For dogmatism is the rage. Enayat provides a solid account of modernism’s fundamentalist rival, particularly the Arab Ikhwan al-Muslimun, the Iranian Fida’iyan-i Islam, and the Pakistani Jama’at-i Islami. Interestingly, he omits any discussion of Khumayni’s Islamic Government. But he finds Mawdudi’s identical vision of an Islamic state unworkable, for the premise ‘that rulers can be kept out of mischief by adhering to a certain set of doctrines, or leading an ascetic way of life’, is a ‘noble idea, but one which has so far rarely worked in practice. Maududi does not provide any evidence that his ideological state would be an exception to this depressing observation of history’. Nor has Enayat any faith in ‘the overweening attitude of militant Shi’is and their confidence in Man’s flawless ability to overcome all social and political imperfections’.
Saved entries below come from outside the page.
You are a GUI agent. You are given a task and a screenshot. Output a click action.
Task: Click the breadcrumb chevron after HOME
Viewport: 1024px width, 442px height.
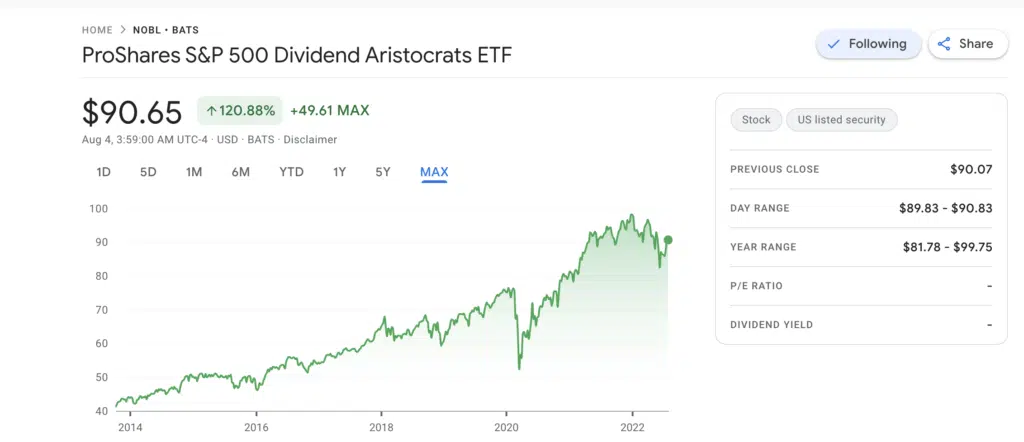pyautogui.click(x=122, y=30)
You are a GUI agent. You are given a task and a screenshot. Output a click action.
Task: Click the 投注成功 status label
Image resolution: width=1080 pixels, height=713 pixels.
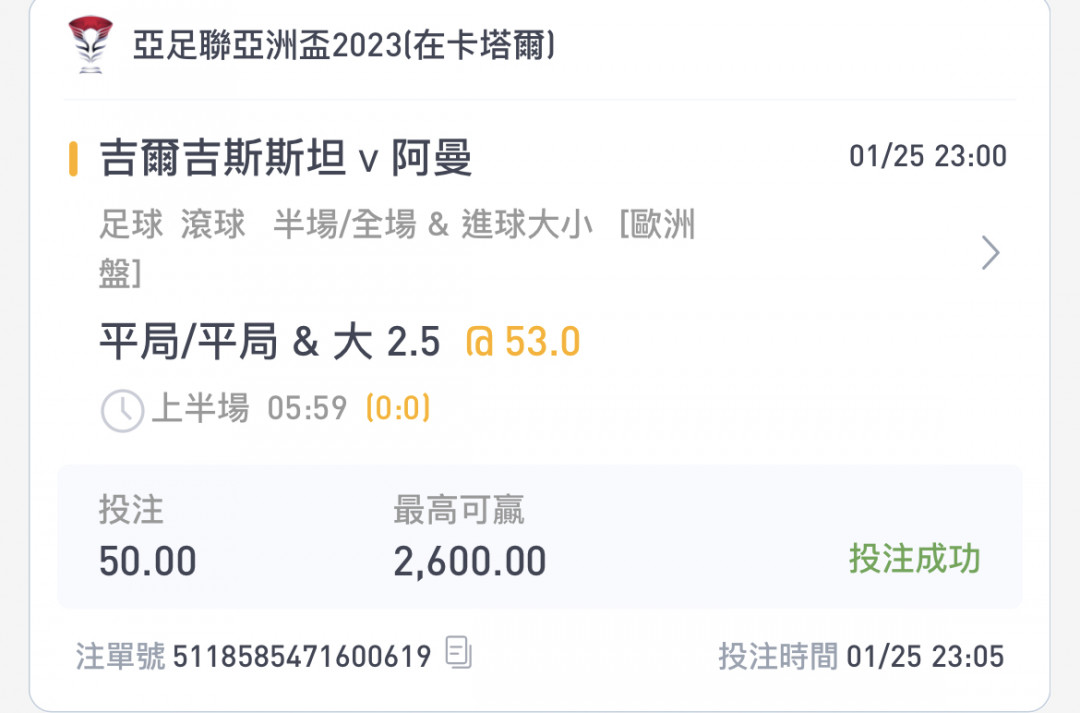914,558
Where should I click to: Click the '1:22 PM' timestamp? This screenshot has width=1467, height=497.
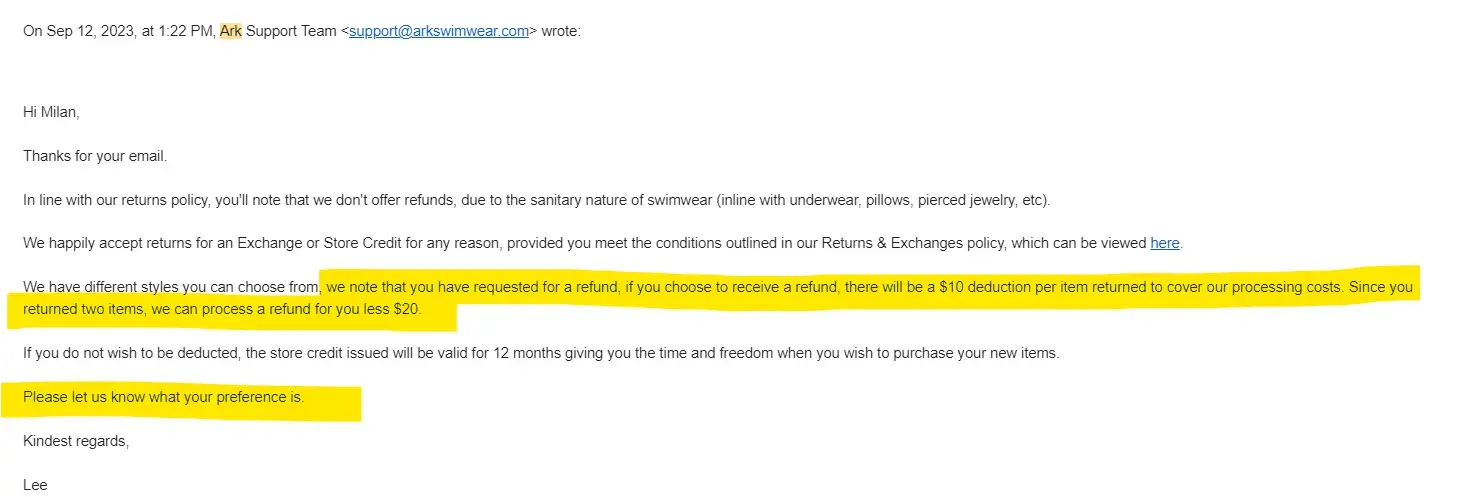185,31

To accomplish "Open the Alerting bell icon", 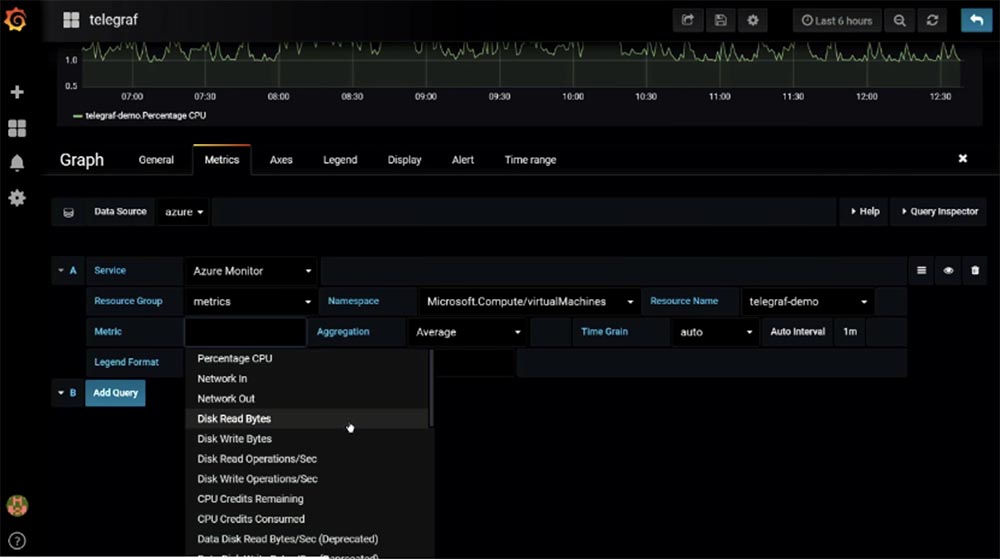I will tap(17, 163).
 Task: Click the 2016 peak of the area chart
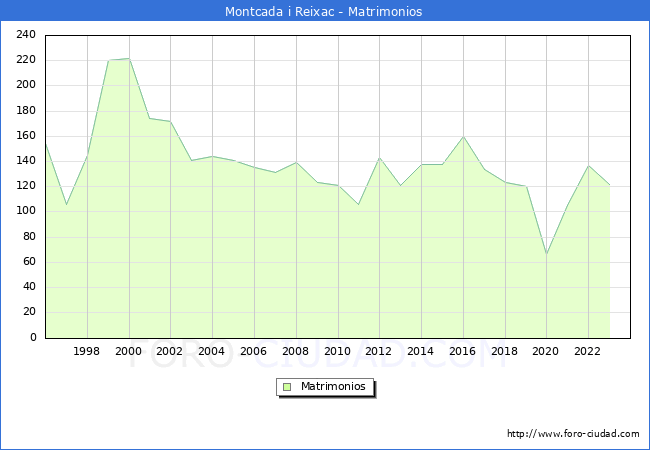click(463, 137)
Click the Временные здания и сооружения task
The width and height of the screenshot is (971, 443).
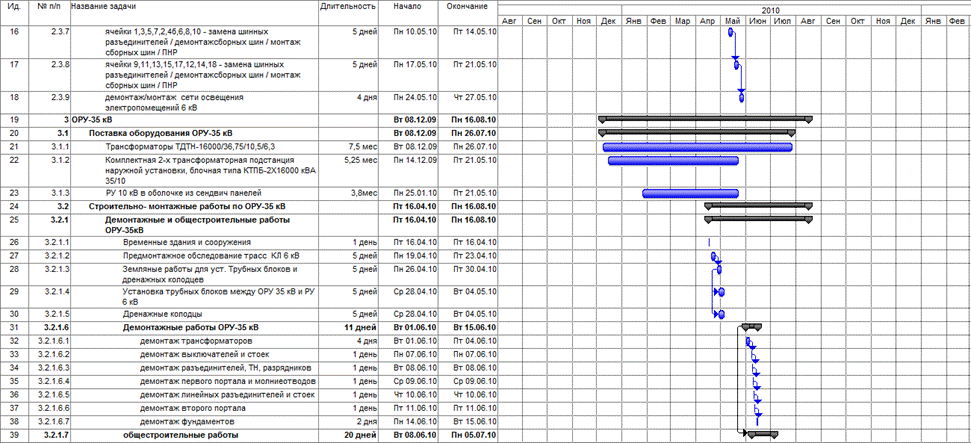183,243
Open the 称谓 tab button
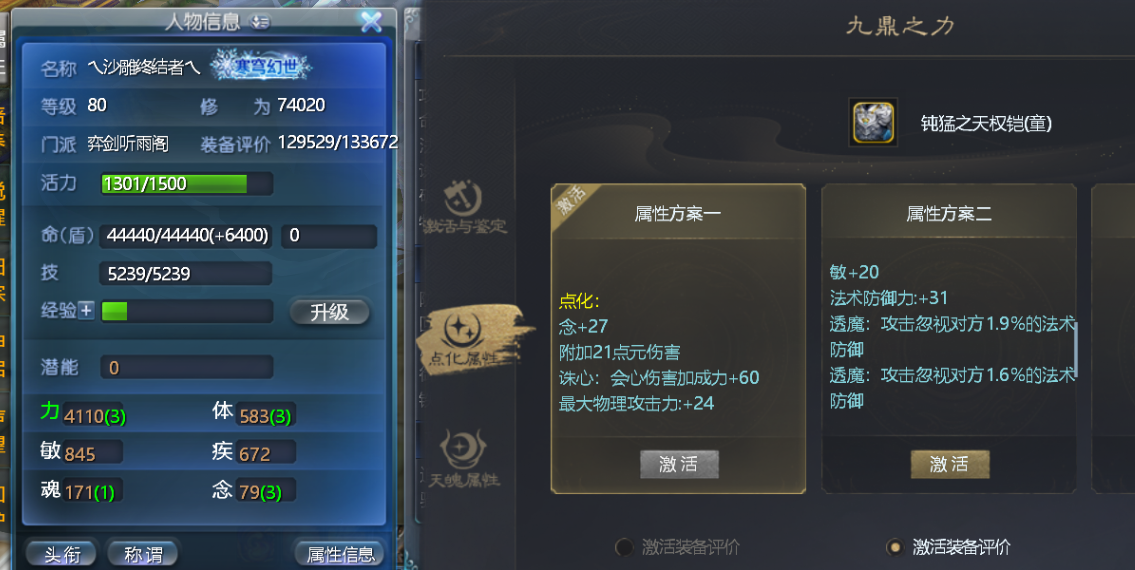Screen dimensions: 1135x570 (143, 554)
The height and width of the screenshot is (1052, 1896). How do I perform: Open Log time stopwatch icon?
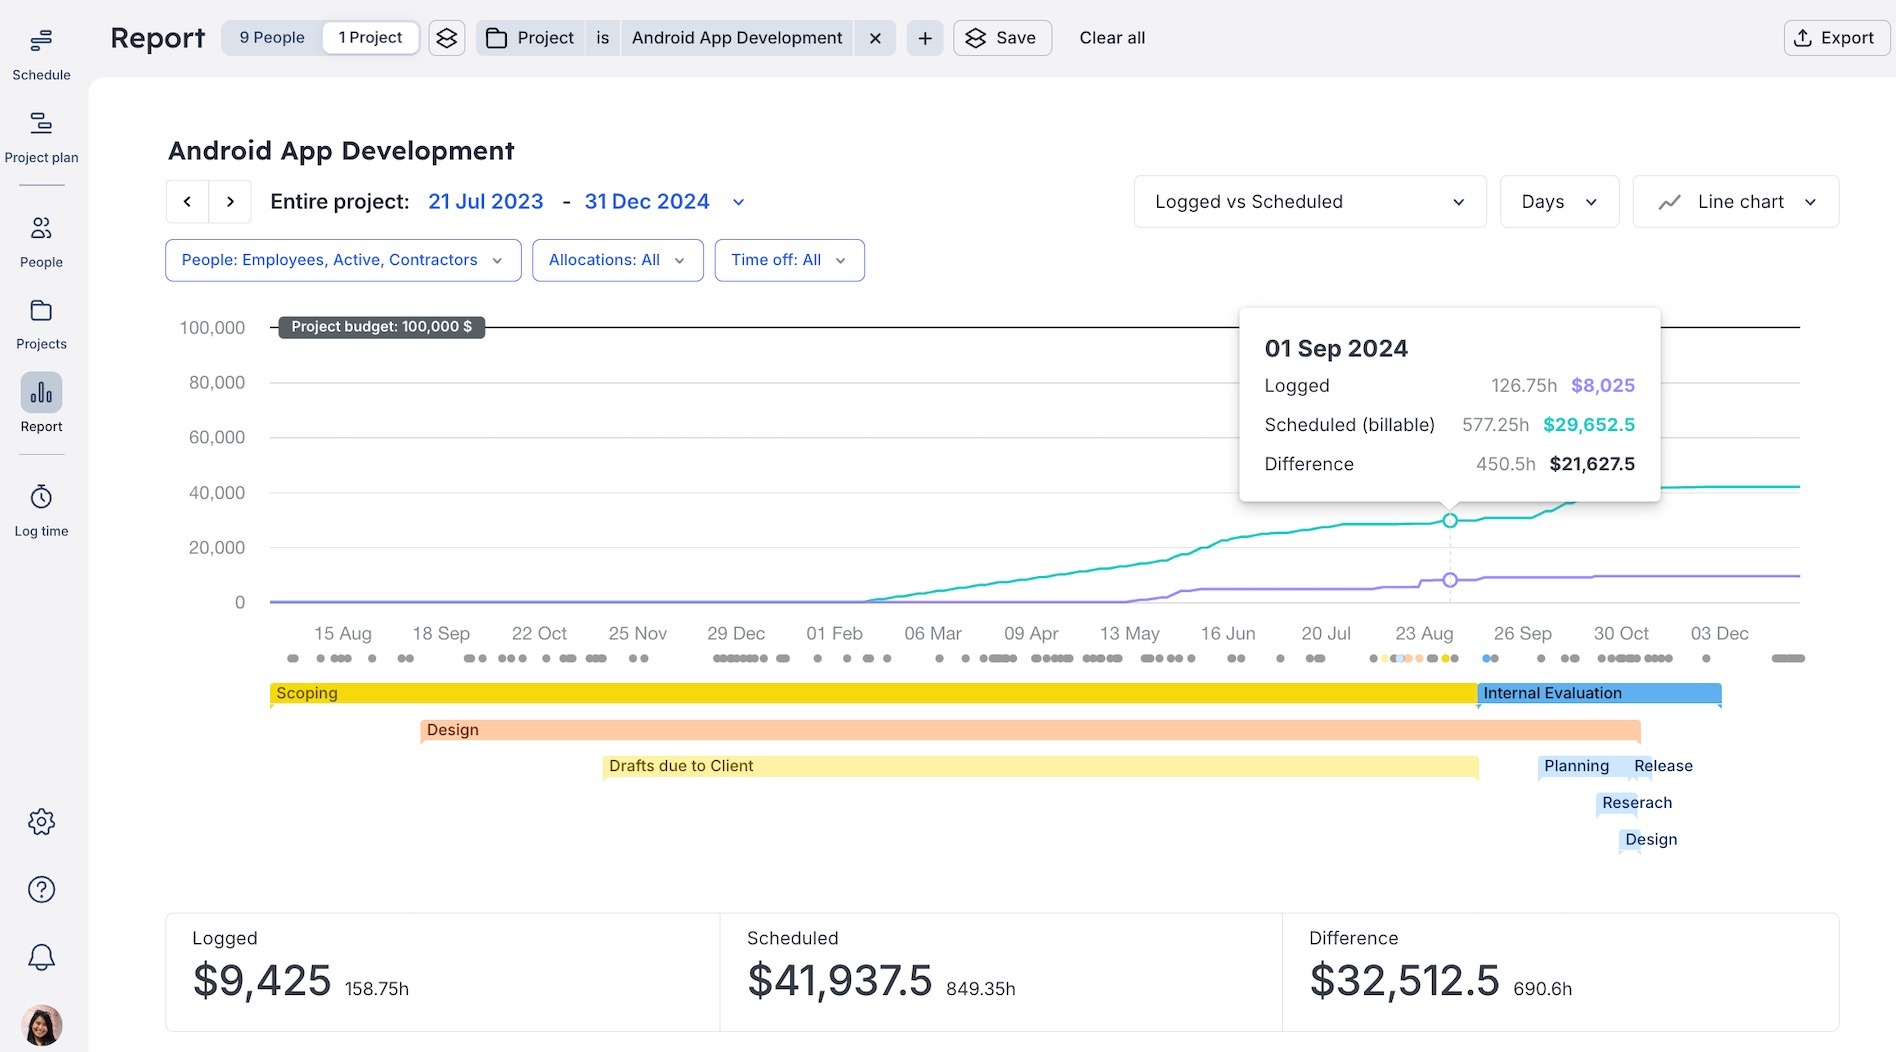coord(41,510)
These doubts find some new confirmation daily. What is remarkable is that some of the disillusioned have found solace in the Shari’atis and Bani Sadrs, who evoke Lord Cromer’s comment on the too-well read Shaykh al-Bakri: ‘Was this fin de siècle sheikh, this curious compound of Mecca and the Paris Boulevards, the latest development in Islamism? I should add that the combination produced no results of any importance’.